Abstract: The amphetamine derivative 3,4-methylenedioxymethamphetamine (MDMA, ecstasy) reverses dopamine and serotonin transporters to produce efflux of dopamine and serotonin, respectively, in regions of the brain that have been implicated in reward. However, the role of serotonin/dopamine interactions in the behavioral effects of MDMA remains unclear. We previously showed that MDMA-induced locomotion, serotonin and dopamine release are 5-HT2B receptor-dependent. The aim of the present study was to determine the contribution of serotonin and 5-HT2B receptors to the reinforcing properties of MDMA.We show here that 5-HT2B−/− mice do not exhibit behavioral sensitization or conditioned place preference following MDMA (10 mg/kg) injections. In addition, MDMA-induced reinstatement of conditioned place preference after extinction and locomotor sensitization development are each abolished by a 5-HT2B receptor antagonist (RS127445) in wild type mice. Accordingly, MDMA-induced dopamine D1 receptor-dependent phosphorylation of extracellular regulated kinase in nucleus accumbens is abolished in mice lacking functional 5-HT2B receptors. Nevertheless, high doses (30 mg/kg) of MDMA induce dopamine-dependent but serotonin and 5-HT2B receptor-independent behavioral effects.These results underpin the importance of 5-HT2B receptors in the reinforcing properties of MDMA and illustrate the importance of dose-dependent effects of MDMA on serotonin/dopamine interactions.
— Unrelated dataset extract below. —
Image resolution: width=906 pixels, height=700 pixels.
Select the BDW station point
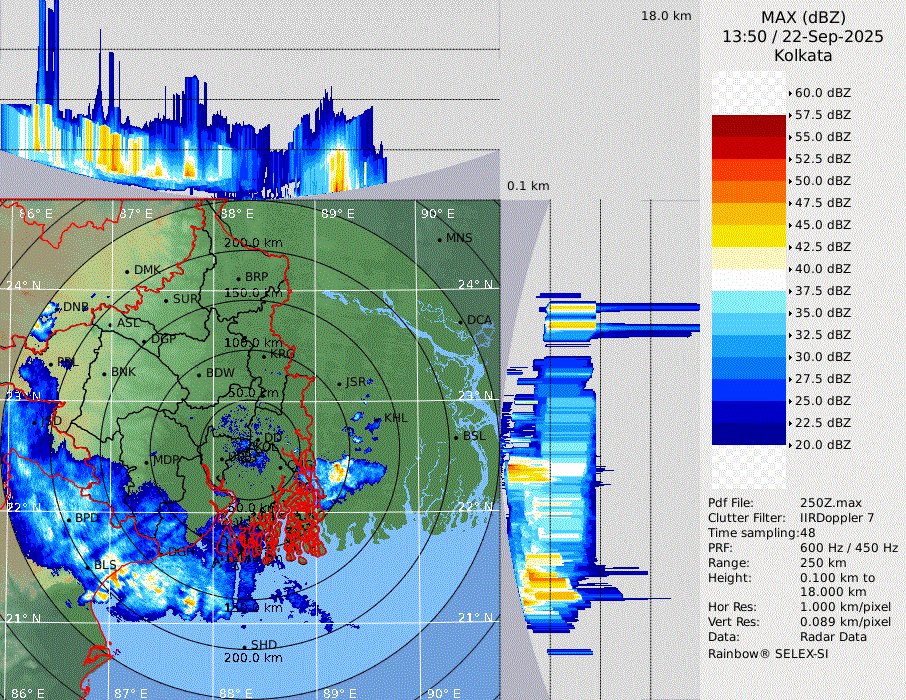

Partial Text: Activation of the mesolimbic dopaminergic system, which consists of projections from the midbrain ventral tegmental area (VTA) to forebrain regions, including the nucleus accumbens (NAcc), is critical for the psychostimulant and reinforcing effects of drugs of abuse [1]. Dopamine (DA) increase in the NAcc plays a critical role in reward and drug dependence and is a common response generated by all drugs of abuse [1]. On the other hand, emerging data support a role of serotonin (5-HT) in the rewarding effects of psychostimulants [2]. Serotonergic neurons from the dorsal raphé nucleus project to the VTA and the NAcc and impact dopaminergic neurotransmission [2], [3]. Thus, regulation of mesolimbic DA activity by 5-HT and its receptors plays an important role in the reinforcing effects of drugs of abuse [4], including the ‘club drug’ MDMA [5]–[8].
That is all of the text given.